■ Work to complete ■
(A) From the article below on Neskantaga First Nation's lawsuit against Ontario, list every distance it gives in kilometers, along with what each distance measures.
(B) Answer these questions from the article below on Neskantaga First Nation's lawsuit against Ontario:
(i) How many years has Neskantaga been under a boil-water advisory?
(ii) On what date was the lawsuit filed with the Ontario Superior Court of Justice?
(iii) Roughly how many members live on-reserve in Neskantaga?

Neskantaga First Nation is taking Ontario to court looking for “ground rules” on how the province should consult and accommodate Indigenous communities that are in a state of crisis.
The remote Oji-Cree First Nation, located about 430 kilometres north of Thunder Bay, has been under a boil-water advisory for 26 years and a state of emergency since 2013, when seven people died by suicide in less than a year. Those issues have been compounded by the pandemic, leaving Neskantaga ill-equipped to engage in what the province has presented as consultation on a project to build a road through its territory to the mineral-rich Ring of Fire, community leaders say.
The lawsuit, filed with the Ontario Superior Court of Justice on Nov. 23, says the First Nation is looking for clarity after its “recent experience of inadequate consultations on a component of a larger road project that will run through [the First Nation’s] homelands,” and that the province’s Environmental Assessment Act “is completely silent” on how to consult Indigenous communities in crisis.
“They’re not asking us. They’re trying to force us to change our way of life forever,” said former Chief Chris Moonias. “If we’re not going to be able to decide, then [the government] will be facing opposition.”
The current proposal is to build 450 kilometres of all-season roadway through the boreal forest and swampy peat lands of northern Ontario, which would connect several fly-in First Nations, including Neskantaga, and provide access to the Ring of Fire — a remote area in the James Bay Lowlands about 70 kilometres north of Neskantaga.
The legal move comes as action heats up in the region, with a bidding war taking place for most of the mineral claims in the area and Ontario Premier Doug Ford speaking with renewed energy about government plans for the mining project.
Moonias, who was chief for most of the COVID-19 pandemic and still works for Neskantaga, told CBC News that the roughly 300 members living on-reserve in Neskantaga have been unable to meet in person since the pandemic began to discuss any potential development in the Ring of Fire.
But that hasn’t stopped the government from holding its consultation period and approving the terms of reference, which lay out the rules around how the environmental assessments will move forward on the proposed Ring of Fire roads that will cross Neskantaga’s traditional territory, he said.

■ Provided material ■

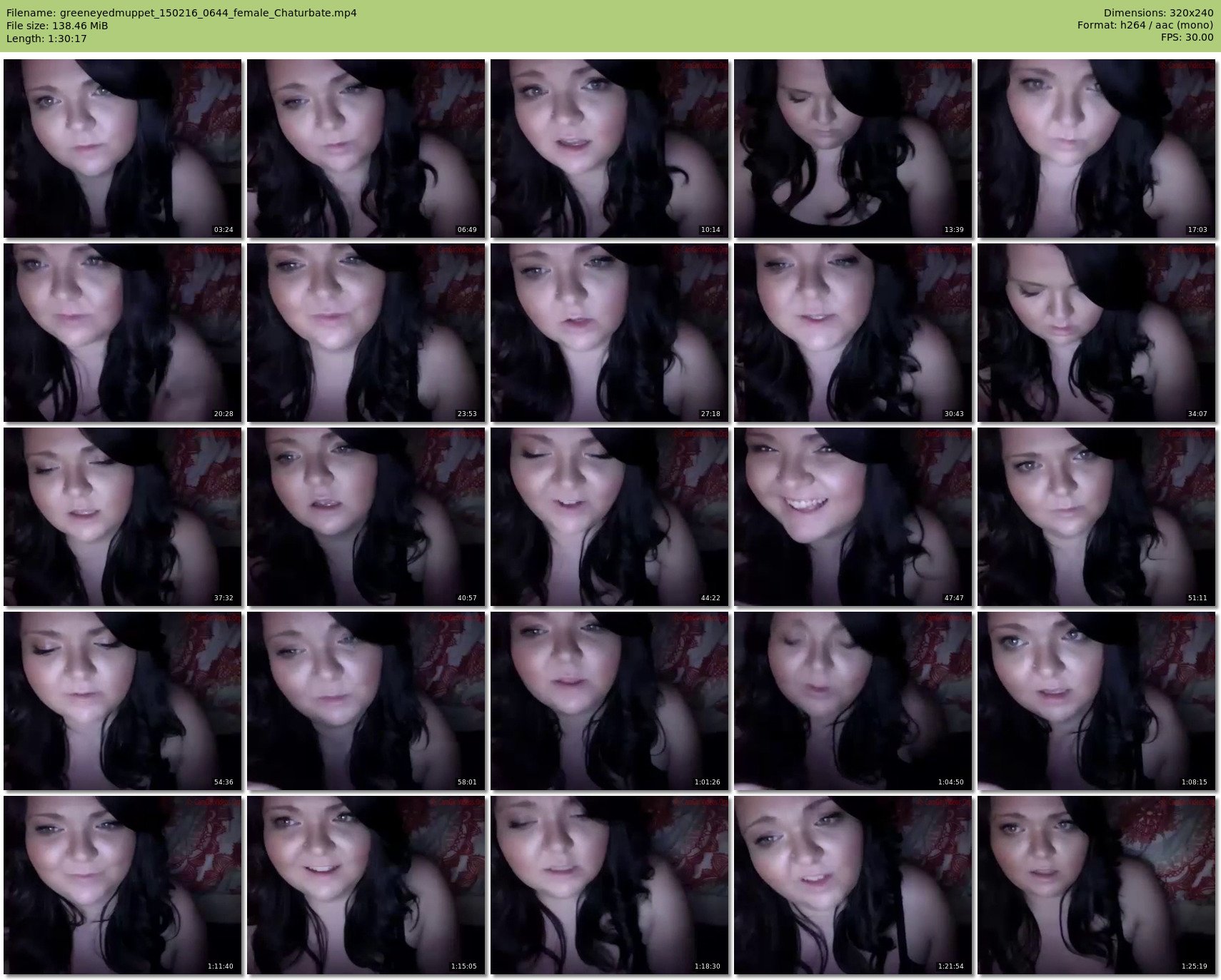Image resolution: width=1221 pixels, height=980 pixels.
Task: Click the frame marked 1:01:26
Action: 609,701
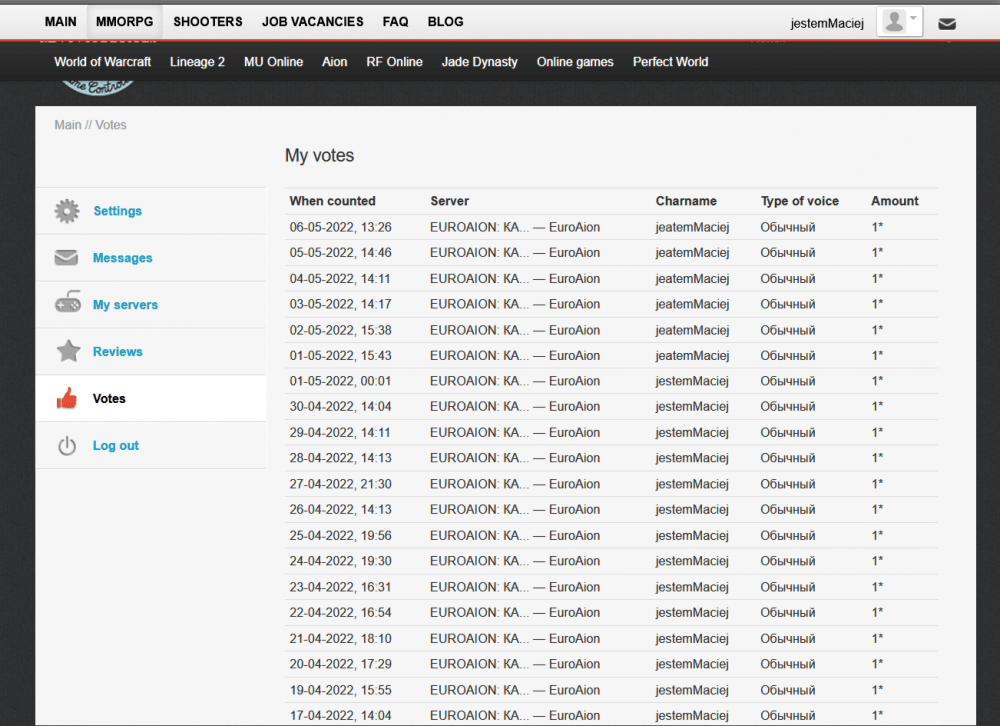This screenshot has height=726, width=1000.
Task: Click the My servers gamepad icon
Action: [68, 305]
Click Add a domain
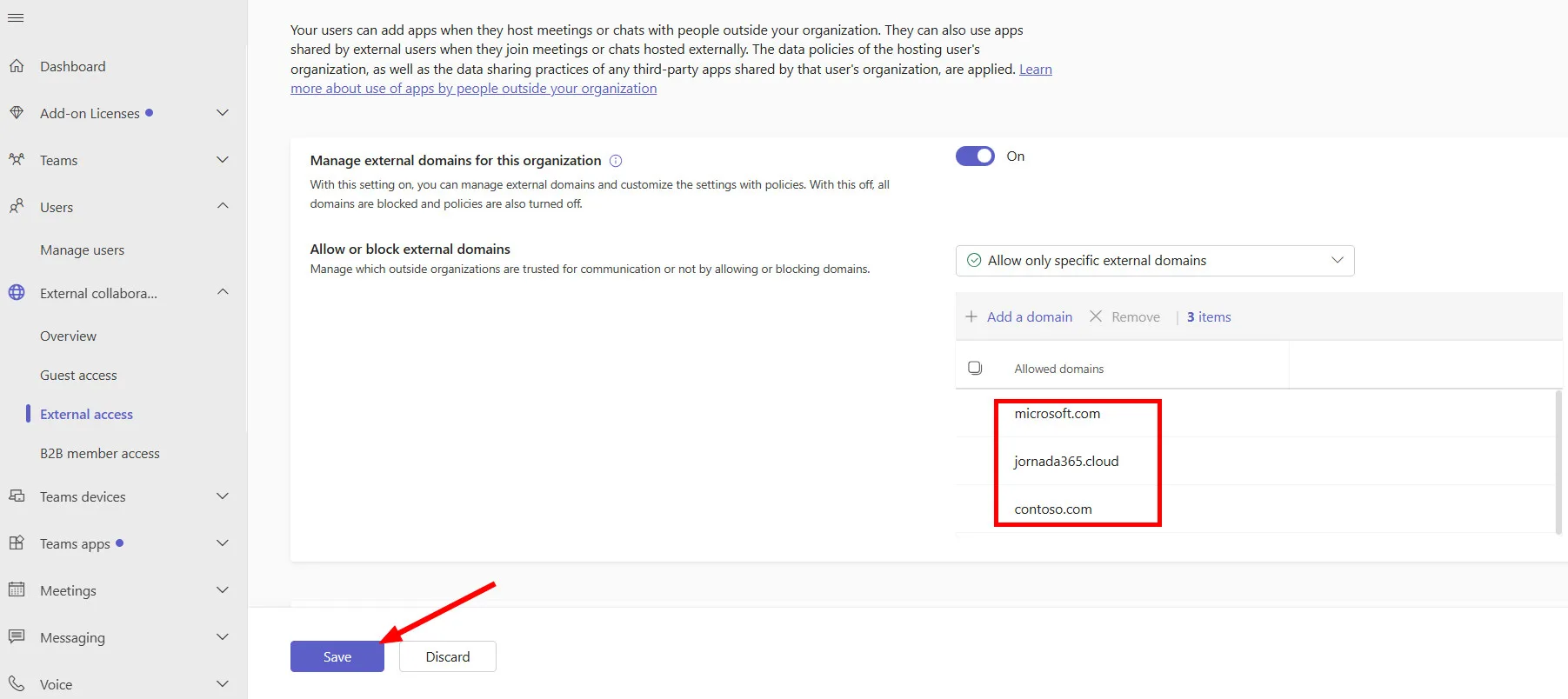1568x699 pixels. coord(1018,317)
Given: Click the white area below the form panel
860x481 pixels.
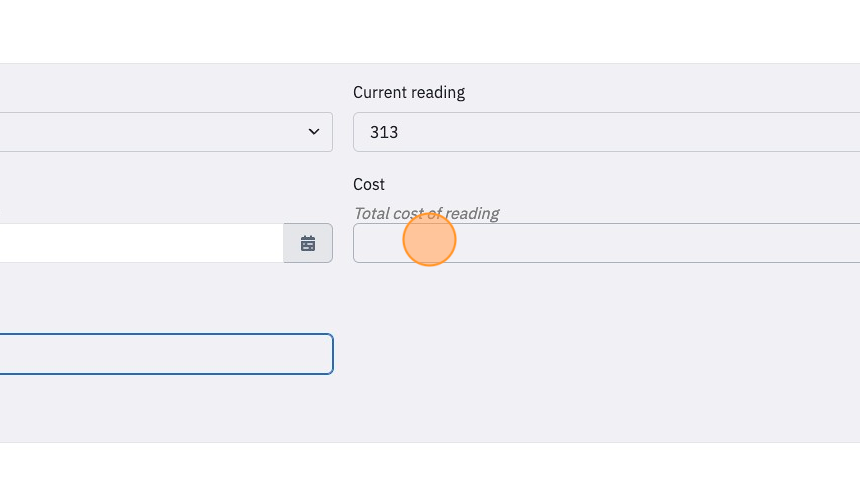Looking at the screenshot, I should (430, 462).
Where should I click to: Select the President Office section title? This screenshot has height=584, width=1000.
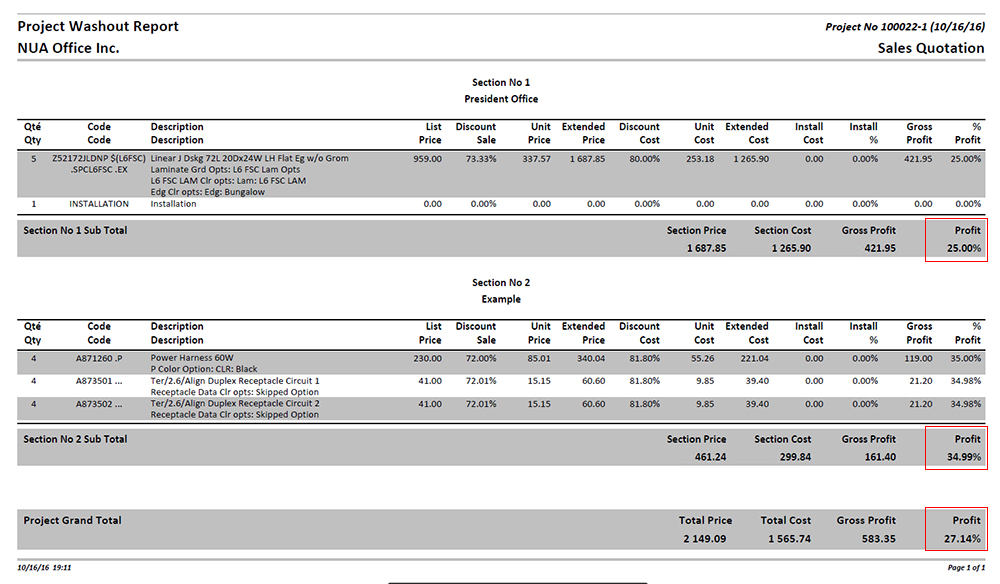click(501, 99)
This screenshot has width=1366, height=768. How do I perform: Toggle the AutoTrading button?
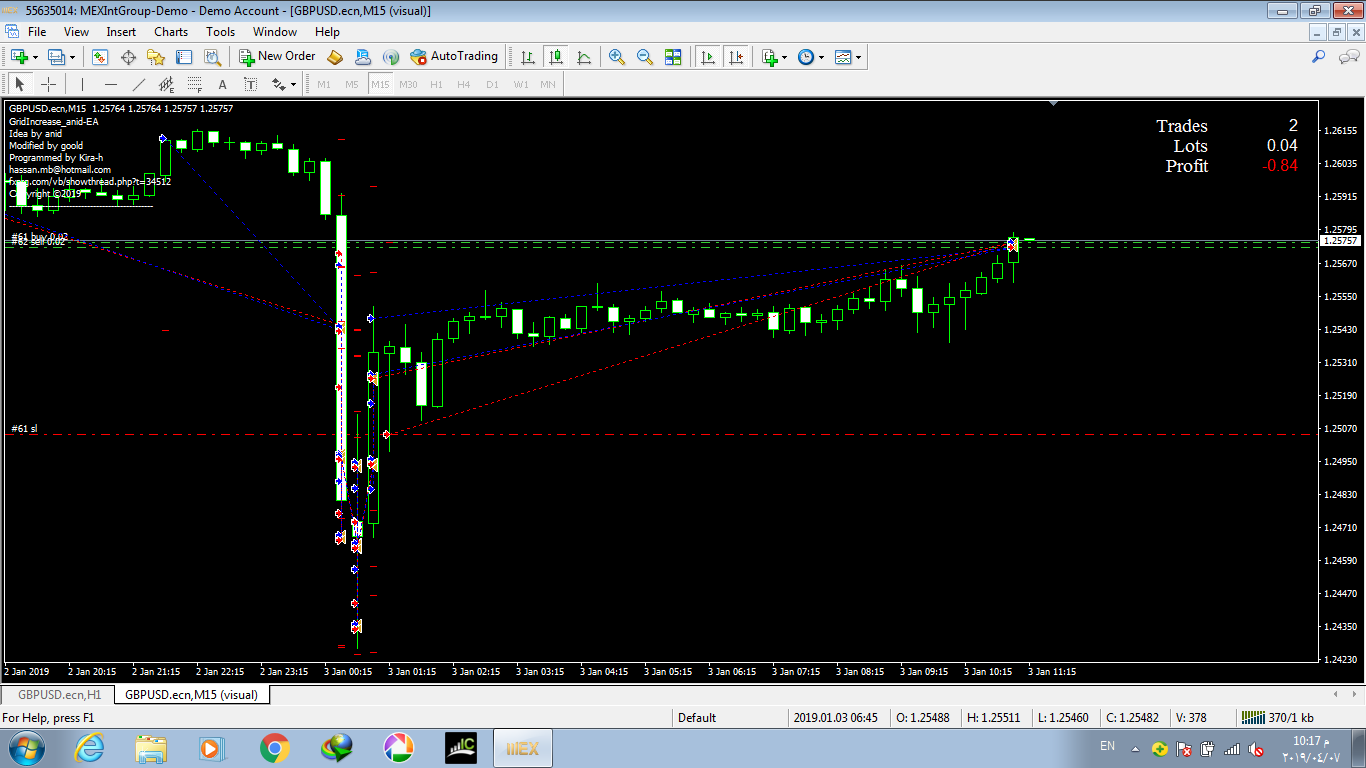pos(454,57)
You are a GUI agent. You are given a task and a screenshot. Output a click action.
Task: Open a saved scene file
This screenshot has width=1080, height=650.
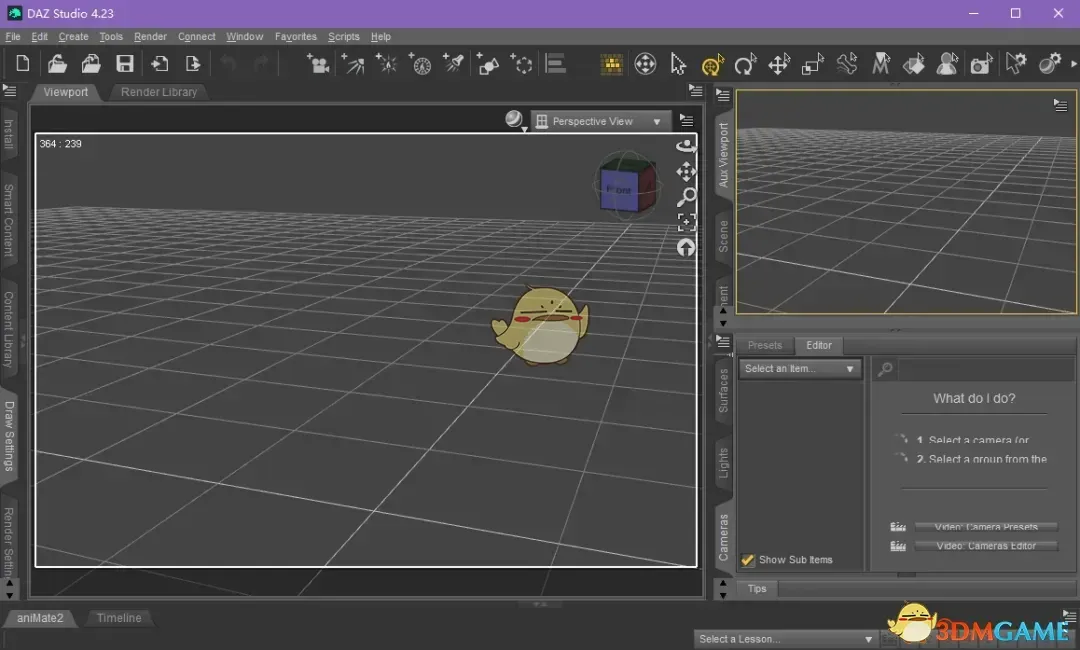click(x=57, y=63)
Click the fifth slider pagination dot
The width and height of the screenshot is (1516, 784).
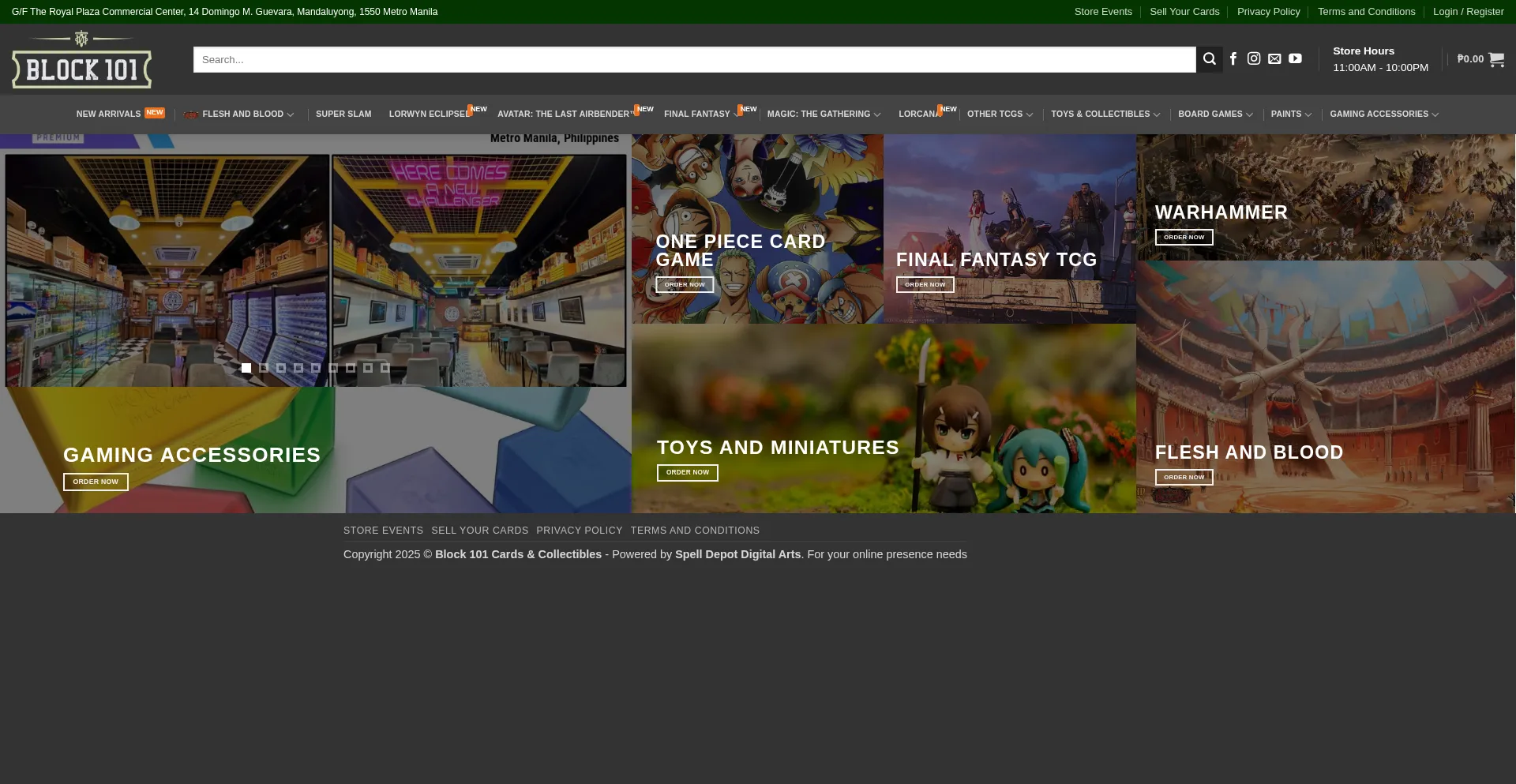point(316,368)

■ Responses ■
(A)
- 430 kilometers: how far north of Thunder Bay Neskantaga is located
- 450 kilometers: the length of all-season roadway in the current proposal
- 70 kilometers: how far north of Neskantaga the Ring of Fire lies

(B)
(i) 26 years
(ii) Nov. 23
(iii) About 300